O (TODO) DIA DAS MÃES

Todo dia é dia das mães. Mas, foi estabelecido que especialmente o dia das mães é o segundo domingo de maio. Conta a história que esse dia foi criado por Anna Jarvis – uma norte-americana que, inspirada nos trabalhos sociais realizados por sua mãe Ann Jarvis, após a sua morte, trabalhou muito para que essa data fosse reconhecida pelo Governo Americano, em homenagem a todas as mães, pelos seus esforços na criação e educação dos filhos. Porém, a data se tornou uma forma de comercialização exacerbada. Após essa constatação, a própria entusiasta da criação dessa data começou uma luta para que fosse revogada, vez que fugiu e tomou proporções irrefreáveis, assumidas pelo comércio.
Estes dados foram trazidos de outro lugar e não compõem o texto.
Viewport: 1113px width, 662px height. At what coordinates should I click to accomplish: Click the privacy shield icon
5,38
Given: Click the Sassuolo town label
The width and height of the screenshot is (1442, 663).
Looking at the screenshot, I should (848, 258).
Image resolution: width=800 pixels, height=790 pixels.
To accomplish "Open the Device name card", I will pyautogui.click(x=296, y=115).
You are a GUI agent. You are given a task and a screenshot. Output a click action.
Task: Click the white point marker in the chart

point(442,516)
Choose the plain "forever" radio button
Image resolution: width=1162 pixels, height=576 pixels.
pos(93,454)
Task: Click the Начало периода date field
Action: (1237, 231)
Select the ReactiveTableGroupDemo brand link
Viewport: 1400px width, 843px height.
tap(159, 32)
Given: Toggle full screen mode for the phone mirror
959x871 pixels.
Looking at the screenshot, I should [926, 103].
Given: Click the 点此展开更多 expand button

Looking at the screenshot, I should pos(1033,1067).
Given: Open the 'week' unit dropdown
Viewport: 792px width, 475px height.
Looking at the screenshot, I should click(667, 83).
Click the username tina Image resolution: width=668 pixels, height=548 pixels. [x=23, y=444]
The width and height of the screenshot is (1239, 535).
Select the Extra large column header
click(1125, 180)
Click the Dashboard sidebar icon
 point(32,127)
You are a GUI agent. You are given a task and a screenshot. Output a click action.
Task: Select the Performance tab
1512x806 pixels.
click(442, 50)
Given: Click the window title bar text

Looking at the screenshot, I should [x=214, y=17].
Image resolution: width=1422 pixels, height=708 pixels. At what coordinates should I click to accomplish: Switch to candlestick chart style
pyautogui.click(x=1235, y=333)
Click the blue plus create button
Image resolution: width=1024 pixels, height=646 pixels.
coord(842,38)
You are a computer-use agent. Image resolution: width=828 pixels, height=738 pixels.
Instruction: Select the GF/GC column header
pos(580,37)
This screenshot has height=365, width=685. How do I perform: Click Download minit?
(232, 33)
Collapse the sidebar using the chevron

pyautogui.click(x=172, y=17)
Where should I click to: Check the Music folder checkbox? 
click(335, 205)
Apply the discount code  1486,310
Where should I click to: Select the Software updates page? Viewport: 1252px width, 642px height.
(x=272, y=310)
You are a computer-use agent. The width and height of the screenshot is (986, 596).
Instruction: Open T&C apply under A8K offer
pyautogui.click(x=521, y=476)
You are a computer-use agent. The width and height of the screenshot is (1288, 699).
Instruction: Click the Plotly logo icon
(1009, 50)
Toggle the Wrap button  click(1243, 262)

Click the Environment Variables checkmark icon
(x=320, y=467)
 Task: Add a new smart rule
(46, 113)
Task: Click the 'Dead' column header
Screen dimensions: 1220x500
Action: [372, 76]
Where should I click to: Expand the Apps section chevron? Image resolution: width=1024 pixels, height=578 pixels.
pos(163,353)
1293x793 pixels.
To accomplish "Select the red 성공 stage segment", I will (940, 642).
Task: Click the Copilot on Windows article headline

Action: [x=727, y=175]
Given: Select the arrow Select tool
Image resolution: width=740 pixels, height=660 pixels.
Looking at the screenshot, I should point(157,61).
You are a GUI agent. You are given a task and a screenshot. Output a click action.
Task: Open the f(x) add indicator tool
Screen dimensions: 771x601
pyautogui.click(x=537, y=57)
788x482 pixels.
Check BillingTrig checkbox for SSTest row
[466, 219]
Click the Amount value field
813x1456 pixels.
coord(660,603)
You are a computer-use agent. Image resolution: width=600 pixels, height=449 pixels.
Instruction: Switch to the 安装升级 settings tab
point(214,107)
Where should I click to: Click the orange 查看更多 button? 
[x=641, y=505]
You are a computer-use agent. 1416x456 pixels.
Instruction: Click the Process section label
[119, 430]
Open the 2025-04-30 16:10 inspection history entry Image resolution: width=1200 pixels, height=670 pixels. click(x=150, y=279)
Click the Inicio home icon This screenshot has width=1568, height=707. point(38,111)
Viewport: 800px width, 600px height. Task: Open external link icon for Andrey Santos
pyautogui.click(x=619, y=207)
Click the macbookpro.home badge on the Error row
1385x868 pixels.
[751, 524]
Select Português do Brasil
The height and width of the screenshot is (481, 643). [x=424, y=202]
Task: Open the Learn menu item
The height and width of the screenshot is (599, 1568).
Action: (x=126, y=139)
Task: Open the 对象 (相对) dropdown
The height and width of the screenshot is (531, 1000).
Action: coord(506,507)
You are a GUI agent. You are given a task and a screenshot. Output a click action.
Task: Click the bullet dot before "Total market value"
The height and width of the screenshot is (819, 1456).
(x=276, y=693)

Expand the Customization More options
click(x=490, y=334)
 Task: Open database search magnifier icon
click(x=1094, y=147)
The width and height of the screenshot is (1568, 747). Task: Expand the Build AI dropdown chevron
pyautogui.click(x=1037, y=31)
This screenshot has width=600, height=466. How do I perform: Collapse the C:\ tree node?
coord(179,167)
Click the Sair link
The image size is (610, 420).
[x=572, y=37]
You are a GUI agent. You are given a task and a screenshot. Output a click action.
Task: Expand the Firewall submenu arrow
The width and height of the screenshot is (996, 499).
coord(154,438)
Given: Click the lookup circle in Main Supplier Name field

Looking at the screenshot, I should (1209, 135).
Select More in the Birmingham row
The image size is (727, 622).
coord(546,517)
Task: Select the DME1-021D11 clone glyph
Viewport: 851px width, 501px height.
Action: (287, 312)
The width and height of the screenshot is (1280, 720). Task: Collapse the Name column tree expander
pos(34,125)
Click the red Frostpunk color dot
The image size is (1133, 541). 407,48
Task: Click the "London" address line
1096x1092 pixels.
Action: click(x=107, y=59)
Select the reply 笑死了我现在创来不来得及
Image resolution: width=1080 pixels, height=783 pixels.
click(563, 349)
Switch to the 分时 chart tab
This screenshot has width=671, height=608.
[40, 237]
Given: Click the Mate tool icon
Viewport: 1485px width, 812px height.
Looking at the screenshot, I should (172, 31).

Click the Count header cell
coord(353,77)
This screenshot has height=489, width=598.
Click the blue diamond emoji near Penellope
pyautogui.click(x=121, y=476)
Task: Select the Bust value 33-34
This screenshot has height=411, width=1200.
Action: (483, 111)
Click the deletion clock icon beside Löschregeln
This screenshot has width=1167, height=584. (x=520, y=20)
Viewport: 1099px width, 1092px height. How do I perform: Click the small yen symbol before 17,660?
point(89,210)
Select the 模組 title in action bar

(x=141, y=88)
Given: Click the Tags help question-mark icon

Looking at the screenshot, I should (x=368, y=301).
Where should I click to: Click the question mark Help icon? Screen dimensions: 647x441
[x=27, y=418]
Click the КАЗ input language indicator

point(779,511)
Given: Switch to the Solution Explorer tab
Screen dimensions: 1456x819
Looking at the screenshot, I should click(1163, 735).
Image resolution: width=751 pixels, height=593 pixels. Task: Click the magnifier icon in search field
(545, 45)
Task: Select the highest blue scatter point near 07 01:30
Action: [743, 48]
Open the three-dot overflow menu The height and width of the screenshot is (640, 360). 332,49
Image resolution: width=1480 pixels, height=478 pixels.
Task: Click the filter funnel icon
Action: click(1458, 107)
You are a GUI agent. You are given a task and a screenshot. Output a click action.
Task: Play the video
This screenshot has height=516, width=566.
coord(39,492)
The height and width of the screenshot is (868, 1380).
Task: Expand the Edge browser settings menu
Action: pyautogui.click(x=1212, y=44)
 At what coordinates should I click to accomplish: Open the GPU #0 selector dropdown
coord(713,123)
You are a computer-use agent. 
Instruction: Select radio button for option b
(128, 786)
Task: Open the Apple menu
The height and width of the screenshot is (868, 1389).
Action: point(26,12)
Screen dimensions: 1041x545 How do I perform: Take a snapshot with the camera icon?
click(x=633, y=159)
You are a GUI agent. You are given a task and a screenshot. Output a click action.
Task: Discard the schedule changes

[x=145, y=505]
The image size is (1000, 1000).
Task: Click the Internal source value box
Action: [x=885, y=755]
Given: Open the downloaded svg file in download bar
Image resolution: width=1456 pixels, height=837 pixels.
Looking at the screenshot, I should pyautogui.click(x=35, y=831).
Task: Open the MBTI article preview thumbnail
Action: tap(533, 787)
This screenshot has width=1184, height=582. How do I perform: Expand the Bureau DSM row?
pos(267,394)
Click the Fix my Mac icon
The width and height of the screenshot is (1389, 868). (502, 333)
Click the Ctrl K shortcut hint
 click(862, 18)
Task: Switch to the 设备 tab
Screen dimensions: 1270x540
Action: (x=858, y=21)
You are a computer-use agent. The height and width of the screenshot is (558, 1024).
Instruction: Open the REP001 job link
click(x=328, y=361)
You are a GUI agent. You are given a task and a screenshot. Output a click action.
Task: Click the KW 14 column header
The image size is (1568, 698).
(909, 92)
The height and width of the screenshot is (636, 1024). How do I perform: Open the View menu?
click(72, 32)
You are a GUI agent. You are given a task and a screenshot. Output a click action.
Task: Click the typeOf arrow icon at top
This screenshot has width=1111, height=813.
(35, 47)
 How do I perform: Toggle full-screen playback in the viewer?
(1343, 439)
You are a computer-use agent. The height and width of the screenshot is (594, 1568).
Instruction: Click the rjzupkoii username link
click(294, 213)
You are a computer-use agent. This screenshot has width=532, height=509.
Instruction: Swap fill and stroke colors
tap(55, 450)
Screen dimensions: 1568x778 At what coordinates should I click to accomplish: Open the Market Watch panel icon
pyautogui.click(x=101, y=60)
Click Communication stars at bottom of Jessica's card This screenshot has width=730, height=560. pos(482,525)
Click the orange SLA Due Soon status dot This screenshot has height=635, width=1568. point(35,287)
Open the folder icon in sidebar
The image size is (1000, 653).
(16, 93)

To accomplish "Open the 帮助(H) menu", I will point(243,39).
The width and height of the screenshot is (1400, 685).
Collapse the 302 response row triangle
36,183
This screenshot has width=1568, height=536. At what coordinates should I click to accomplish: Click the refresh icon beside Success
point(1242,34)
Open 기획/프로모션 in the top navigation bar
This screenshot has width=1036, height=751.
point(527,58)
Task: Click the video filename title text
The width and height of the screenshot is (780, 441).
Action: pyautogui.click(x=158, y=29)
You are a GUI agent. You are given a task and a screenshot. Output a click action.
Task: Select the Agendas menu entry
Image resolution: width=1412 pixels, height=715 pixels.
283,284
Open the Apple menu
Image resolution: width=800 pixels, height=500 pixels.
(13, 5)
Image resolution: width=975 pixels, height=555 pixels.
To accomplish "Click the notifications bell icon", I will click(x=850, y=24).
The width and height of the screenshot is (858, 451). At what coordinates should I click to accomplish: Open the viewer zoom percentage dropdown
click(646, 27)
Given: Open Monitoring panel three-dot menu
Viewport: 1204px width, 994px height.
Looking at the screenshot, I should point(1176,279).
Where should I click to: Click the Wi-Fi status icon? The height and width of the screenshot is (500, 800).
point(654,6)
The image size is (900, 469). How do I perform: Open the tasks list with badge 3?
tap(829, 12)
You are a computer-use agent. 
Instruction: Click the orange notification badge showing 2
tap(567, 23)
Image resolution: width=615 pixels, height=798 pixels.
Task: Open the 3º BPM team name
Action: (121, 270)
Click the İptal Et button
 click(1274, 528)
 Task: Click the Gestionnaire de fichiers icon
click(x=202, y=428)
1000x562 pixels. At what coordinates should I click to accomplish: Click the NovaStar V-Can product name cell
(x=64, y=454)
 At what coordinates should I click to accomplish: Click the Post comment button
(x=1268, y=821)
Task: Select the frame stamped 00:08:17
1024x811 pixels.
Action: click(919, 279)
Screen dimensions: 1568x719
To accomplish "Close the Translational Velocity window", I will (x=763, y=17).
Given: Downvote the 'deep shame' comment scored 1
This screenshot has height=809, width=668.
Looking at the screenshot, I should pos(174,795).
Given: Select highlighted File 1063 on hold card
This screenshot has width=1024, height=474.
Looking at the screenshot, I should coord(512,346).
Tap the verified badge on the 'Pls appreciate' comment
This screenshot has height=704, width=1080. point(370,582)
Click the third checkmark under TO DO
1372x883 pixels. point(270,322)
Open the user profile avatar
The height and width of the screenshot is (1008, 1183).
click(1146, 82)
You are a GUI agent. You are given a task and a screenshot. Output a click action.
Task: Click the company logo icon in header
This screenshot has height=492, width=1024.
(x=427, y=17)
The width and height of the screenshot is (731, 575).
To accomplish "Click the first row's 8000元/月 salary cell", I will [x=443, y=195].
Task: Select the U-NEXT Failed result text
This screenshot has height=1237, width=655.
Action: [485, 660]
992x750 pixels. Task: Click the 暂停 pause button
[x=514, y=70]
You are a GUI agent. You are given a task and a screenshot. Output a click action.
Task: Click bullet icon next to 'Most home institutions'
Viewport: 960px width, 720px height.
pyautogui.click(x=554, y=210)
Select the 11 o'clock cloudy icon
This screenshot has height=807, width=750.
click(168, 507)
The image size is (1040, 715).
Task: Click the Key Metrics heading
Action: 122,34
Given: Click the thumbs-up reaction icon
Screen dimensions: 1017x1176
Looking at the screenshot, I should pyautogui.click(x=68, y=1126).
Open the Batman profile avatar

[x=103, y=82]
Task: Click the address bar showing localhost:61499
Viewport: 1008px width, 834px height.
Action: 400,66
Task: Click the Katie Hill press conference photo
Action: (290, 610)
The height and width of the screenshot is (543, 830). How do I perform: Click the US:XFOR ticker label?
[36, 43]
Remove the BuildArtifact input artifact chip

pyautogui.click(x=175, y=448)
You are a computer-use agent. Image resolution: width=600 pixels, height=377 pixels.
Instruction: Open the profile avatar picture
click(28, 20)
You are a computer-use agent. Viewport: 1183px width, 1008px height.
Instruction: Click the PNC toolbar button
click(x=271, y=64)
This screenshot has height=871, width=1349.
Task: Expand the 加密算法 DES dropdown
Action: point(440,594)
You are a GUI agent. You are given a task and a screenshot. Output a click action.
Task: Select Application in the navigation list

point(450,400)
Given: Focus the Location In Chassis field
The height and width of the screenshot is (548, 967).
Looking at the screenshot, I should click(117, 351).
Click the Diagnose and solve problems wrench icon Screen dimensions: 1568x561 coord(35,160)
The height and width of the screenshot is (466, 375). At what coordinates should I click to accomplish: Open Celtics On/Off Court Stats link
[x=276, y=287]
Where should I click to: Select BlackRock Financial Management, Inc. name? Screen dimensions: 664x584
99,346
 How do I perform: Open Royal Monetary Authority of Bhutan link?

De lá para os dias atuais, no meu sentir, razão assiste à Anna Jarvis. Vai se aproximando o mês das mães, as mídias invadem a nossa vida durante o mês inteiro. Perdeu a essência do projeto social original? Não sei dizer. Entendo que todos os dias são dias de nossas mães. O carinho, o respeito, a sacralidade desse ser maior que é a nossa mãe. Observamos, mesmo em situações extremadas de pobreza, violência doméstica, agressões de filhos e filhas, dentre outros absurdos, culminando até o feminicídio, a mãe, símbolo máximo do amor, é sempre presente em nossas vidas. Justa homenagem. Lembrando que, “todo dia é dia das mães.”

É isso aí. Au revoir.

Carlos Magno Vieira – Filho de Marlene com muito orgulho. Sua benção.